**Task goal**
Return the entries in their entirety, precisely as given.

START Data

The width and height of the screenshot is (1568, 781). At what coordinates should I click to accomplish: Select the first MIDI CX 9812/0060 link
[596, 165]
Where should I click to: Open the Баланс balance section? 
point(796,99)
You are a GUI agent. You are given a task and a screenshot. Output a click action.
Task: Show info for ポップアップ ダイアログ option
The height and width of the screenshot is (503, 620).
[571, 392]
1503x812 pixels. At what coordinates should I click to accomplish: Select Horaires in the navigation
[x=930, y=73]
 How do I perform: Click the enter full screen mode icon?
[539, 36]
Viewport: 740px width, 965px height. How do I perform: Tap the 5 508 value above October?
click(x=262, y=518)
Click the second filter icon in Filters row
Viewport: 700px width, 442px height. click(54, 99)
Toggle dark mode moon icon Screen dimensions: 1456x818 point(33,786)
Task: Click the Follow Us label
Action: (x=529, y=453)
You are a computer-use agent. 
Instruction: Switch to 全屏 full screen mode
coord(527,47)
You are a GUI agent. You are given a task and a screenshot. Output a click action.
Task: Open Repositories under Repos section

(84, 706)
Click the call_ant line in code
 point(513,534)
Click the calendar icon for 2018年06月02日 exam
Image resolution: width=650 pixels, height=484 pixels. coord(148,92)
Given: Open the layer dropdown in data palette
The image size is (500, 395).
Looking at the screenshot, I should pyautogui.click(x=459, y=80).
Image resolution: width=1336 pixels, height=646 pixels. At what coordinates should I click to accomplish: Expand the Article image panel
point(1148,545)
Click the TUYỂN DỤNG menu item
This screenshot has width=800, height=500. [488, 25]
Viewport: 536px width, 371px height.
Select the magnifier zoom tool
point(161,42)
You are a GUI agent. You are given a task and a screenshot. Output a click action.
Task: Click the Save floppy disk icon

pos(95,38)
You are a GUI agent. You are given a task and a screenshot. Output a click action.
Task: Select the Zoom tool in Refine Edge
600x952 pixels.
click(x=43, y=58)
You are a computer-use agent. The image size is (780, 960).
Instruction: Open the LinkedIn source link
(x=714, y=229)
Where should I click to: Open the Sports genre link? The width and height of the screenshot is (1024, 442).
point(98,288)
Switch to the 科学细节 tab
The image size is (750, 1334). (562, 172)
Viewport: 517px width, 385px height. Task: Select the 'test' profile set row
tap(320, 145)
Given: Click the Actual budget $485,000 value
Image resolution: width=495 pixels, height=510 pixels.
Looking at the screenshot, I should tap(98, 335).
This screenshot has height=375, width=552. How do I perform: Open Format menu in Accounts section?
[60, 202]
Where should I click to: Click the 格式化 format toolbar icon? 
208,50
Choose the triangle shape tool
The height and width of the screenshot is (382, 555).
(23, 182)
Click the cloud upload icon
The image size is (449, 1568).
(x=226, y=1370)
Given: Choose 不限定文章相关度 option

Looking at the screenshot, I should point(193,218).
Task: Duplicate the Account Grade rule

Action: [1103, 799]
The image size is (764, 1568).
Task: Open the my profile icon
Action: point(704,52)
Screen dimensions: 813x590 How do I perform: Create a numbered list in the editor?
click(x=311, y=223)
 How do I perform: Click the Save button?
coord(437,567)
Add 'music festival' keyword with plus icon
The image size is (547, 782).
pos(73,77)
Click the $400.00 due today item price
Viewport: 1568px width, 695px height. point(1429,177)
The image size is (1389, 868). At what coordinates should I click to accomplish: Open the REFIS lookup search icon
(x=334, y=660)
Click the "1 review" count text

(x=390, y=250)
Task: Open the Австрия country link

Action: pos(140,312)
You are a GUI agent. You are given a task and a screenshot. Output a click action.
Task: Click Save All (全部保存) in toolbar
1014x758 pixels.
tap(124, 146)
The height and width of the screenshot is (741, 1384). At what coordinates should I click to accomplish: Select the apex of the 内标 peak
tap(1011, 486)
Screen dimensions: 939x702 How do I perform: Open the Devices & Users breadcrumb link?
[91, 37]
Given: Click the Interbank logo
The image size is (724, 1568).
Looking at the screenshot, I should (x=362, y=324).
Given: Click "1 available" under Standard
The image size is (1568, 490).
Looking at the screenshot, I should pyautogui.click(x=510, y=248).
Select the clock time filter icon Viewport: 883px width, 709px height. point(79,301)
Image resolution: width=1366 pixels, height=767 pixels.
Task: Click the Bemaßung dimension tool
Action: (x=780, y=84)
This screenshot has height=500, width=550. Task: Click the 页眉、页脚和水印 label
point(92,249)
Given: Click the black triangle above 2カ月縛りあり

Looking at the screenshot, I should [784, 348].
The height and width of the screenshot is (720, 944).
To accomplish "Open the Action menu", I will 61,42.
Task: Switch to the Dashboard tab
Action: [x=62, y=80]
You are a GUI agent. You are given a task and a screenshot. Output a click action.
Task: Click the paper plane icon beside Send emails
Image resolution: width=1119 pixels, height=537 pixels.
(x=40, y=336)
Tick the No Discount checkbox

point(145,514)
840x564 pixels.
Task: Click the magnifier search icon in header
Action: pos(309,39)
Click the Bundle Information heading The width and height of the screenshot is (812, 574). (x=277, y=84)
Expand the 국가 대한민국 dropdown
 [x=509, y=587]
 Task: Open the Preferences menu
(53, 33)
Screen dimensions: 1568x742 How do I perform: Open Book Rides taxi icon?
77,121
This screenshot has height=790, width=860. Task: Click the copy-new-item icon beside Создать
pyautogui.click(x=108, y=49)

END Data

**Written response**
The width and height of the screenshot is (1568, 781). At what coordinates should I click to accomplish: Select the first MIDI CX 9812/0060 link
[596, 165]
Where should I click to: Open the Баланс balance section? 
point(796,99)
You are a GUI agent. You are given a task and a screenshot. Output a click action.
Task: Show info for ポップアップ ダイアログ option
The height and width of the screenshot is (503, 620).
[571, 392]
1503x812 pixels. At what coordinates should I click to accomplish: Select Horaires in the navigation
[x=930, y=73]
 How do I perform: Click the enter full screen mode icon?
[539, 36]
Viewport: 740px width, 965px height. How do I perform: Tap the 5 508 value above October?
click(x=262, y=518)
Click the second filter icon in Filters row
Viewport: 700px width, 442px height. click(54, 99)
Toggle dark mode moon icon Screen dimensions: 1456x818 point(33,786)
Task: Click the Follow Us label
Action: (x=529, y=453)
You are a computer-use agent. 
Instruction: Switch to 全屏 full screen mode
coord(527,47)
You are a GUI agent. You are given a task and a screenshot. Output a click action.
Task: Open Repositories under Repos section

(84, 706)
Click the call_ant line in code
 point(513,534)
Click the calendar icon for 2018年06月02日 exam
Image resolution: width=650 pixels, height=484 pixels. coord(148,92)
Given: Open the layer dropdown in data palette
The image size is (500, 395).
Looking at the screenshot, I should pyautogui.click(x=459, y=80).
Image resolution: width=1336 pixels, height=646 pixels. At what coordinates should I click to accomplish: Expand the Article image panel
point(1148,545)
Click the TUYỂN DỤNG menu item
This screenshot has width=800, height=500. [488, 25]
Viewport: 536px width, 371px height.
Select the magnifier zoom tool
point(161,42)
You are a GUI agent. You are given a task and a screenshot. Output a click action.
Task: Click the Save floppy disk icon

pos(95,38)
You are a GUI agent. You are given a task and a screenshot. Output a click action.
Task: Select the Zoom tool in Refine Edge
600x952 pixels.
click(x=43, y=58)
You are a computer-use agent. The image size is (780, 960).
Instruction: Open the LinkedIn source link
(x=714, y=229)
Where should I click to: Open the Sports genre link? The width and height of the screenshot is (1024, 442).
point(98,288)
Switch to the 科学细节 tab
The image size is (750, 1334). (562, 172)
Viewport: 517px width, 385px height. Task: Select the 'test' profile set row
tap(320, 145)
Given: Click the Actual budget $485,000 value
Image resolution: width=495 pixels, height=510 pixels.
Looking at the screenshot, I should tap(98, 335).
This screenshot has height=375, width=552. How do I perform: Open Format menu in Accounts section?
[60, 202]
Where should I click to: Click the 格式化 format toolbar icon? 
208,50
Choose the triangle shape tool
The height and width of the screenshot is (382, 555).
(23, 182)
Click the cloud upload icon
The image size is (449, 1568).
(x=226, y=1370)
Given: Choose 不限定文章相关度 option

Looking at the screenshot, I should point(193,218).
Task: Duplicate the Account Grade rule

Action: [1103, 799]
The image size is (764, 1568).
Task: Open the my profile icon
Action: point(704,52)
Screen dimensions: 813x590 How do I perform: Create a numbered list in the editor?
click(x=311, y=223)
 How do I perform: Click the Save button?
coord(437,567)
Add 'music festival' keyword with plus icon
The image size is (547, 782).
pos(73,77)
Click the $400.00 due today item price
Viewport: 1568px width, 695px height. point(1429,177)
The image size is (1389, 868). At what coordinates should I click to accomplish: Open the REFIS lookup search icon
(x=334, y=660)
Click the "1 review" count text

(x=390, y=250)
Task: Open the Австрия country link

Action: pos(140,312)
You are a GUI agent. You are given a task and a screenshot. Output a click action.
Task: Click Save All (全部保存) in toolbar
1014x758 pixels.
tap(124, 146)
The height and width of the screenshot is (741, 1384). At what coordinates should I click to accomplish: Select the apex of the 内标 peak
tap(1011, 486)
Screen dimensions: 939x702 How do I perform: Open the Devices & Users breadcrumb link?
[91, 37]
Given: Click the Interbank logo
The image size is (724, 1568).
Looking at the screenshot, I should (x=362, y=324).
Given: Click "1 available" under Standard
The image size is (1568, 490).
Looking at the screenshot, I should pyautogui.click(x=510, y=248).
Select the clock time filter icon Viewport: 883px width, 709px height. point(79,301)
Image resolution: width=1366 pixels, height=767 pixels.
Task: Click the Bemaßung dimension tool
Action: (x=780, y=84)
This screenshot has height=500, width=550. Task: Click the 页眉、页脚和水印 label
point(92,249)
Given: Click the black triangle above 2カ月縛りあり

Looking at the screenshot, I should [784, 348].
The height and width of the screenshot is (720, 944).
To accomplish "Open the Action menu", I will 61,42.
Task: Switch to the Dashboard tab
Action: [x=62, y=80]
You are a GUI agent. You are given a task and a screenshot. Output a click action.
Task: Click the paper plane icon beside Send emails
Image resolution: width=1119 pixels, height=537 pixels.
(x=40, y=336)
Tick the No Discount checkbox

point(145,514)
840x564 pixels.
Task: Click the magnifier search icon in header
Action: pos(309,39)
Click the Bundle Information heading The width and height of the screenshot is (812, 574). (x=277, y=84)
Expand the 국가 대한민국 dropdown
 [x=509, y=587]
 Task: Open the Preferences menu
(53, 33)
Screen dimensions: 1568x742 How do I perform: Open Book Rides taxi icon?
77,121
This screenshot has height=790, width=860. Task: Click the copy-new-item icon beside Создать
pyautogui.click(x=108, y=49)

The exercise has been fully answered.